Perhaps the plan is best summed up like this: “In some ways…the particulars aren’t all that crucial—or not as crucial as what they collectively add up to: giving the oil industry absolutely anything it wants.” Indeed, many of Project 2025’s proposals dovetail precisely with the very plan written by a group of 30 oil and gas producers who are now aggressively lobbying for the next administration to dismantle key climate change policies in favor of fossil fuel production. But unlike other political battles, climate change is “a timed test; past a certain point, we can’t repair the damage.”


Fighting Back: What’s Working

A judge has blocked Florida from censoring ads for an abortion rights ballot measure, after successful litigation from activists. The general counsel to Florida’s Department of Health sent letters to television stations threatening criminal charges for airing ads in favor of a reproductive rights amendment. That official has now resigned and claims he was forced to send the letters by the administration. The lawsuit essentially blocked the self-styled free speech advocate–the Governor of Florida–from banning a television ad simply because he disagrees with the message, and using the criminal legal system to intimidate the media into compliance. 

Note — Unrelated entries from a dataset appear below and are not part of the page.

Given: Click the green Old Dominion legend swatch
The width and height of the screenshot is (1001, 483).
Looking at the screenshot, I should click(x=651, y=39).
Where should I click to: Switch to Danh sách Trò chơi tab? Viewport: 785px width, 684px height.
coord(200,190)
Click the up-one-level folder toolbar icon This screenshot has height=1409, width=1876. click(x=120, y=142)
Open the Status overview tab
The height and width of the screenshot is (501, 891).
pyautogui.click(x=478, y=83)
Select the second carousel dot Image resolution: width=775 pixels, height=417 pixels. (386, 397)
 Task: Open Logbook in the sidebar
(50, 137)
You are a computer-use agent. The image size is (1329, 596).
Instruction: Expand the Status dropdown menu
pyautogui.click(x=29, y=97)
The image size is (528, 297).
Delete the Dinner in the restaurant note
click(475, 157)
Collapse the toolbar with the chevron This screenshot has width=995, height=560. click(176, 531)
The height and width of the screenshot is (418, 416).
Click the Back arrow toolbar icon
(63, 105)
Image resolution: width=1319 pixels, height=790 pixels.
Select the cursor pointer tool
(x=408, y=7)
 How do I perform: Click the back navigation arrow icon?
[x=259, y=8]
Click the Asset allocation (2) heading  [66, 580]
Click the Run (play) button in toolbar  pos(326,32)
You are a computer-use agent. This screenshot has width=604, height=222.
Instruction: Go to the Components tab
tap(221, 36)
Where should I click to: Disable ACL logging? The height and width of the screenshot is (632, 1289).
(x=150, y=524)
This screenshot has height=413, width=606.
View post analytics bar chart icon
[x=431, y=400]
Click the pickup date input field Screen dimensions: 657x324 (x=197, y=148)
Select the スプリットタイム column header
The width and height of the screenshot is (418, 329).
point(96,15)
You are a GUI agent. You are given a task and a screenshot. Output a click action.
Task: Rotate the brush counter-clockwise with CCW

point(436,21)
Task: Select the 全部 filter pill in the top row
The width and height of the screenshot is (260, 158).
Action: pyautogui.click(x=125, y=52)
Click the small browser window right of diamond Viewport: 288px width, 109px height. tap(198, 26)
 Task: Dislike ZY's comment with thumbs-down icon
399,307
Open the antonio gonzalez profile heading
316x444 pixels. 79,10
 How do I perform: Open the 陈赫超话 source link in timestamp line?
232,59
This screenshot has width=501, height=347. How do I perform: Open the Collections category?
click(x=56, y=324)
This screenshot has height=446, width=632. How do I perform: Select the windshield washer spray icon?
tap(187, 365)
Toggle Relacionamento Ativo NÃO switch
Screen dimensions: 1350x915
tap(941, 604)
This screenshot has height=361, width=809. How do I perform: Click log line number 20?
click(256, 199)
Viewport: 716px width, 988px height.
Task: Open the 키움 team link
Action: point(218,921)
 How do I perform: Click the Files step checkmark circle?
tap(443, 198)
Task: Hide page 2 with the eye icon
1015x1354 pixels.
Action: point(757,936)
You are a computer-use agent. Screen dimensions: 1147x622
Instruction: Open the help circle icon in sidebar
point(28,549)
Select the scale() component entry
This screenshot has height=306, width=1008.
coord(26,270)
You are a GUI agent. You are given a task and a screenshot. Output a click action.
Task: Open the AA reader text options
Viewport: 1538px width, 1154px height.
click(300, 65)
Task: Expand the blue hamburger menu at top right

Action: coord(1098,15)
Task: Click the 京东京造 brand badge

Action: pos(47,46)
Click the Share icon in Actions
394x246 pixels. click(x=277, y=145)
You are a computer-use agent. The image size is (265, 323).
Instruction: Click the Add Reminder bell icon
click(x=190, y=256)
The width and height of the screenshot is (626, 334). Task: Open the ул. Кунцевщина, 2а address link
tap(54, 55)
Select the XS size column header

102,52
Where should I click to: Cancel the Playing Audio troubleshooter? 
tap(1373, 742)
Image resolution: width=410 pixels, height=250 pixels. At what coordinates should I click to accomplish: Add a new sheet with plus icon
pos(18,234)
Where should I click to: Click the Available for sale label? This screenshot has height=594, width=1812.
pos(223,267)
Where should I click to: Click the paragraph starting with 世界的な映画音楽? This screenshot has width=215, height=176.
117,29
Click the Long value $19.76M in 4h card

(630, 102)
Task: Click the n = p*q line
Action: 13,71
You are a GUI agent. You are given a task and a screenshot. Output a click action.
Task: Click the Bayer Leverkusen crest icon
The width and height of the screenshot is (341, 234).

The Nebraska Supreme Court rejected an end run around the constitution, reversing the unilateral actions of the state attorney general and secretary of state that disenfranchised tens of thousands of citizens who, under clear state law, had regained their right to vote after a conviction. 

As early voting began in the Peach State, district judges ruled that the Georgia Board of Elections, which has recently been taken over by anti-democratic conspiracy theorists, cannot unilaterally refuse to certify the results of the upcoming election, just because they disagree with the outcome. Moreover, the courts made clear that last minute changes to election procedure fueled by false, repetitive accusations of voter fraud were invalid. The rulings were upheld by the state supreme court.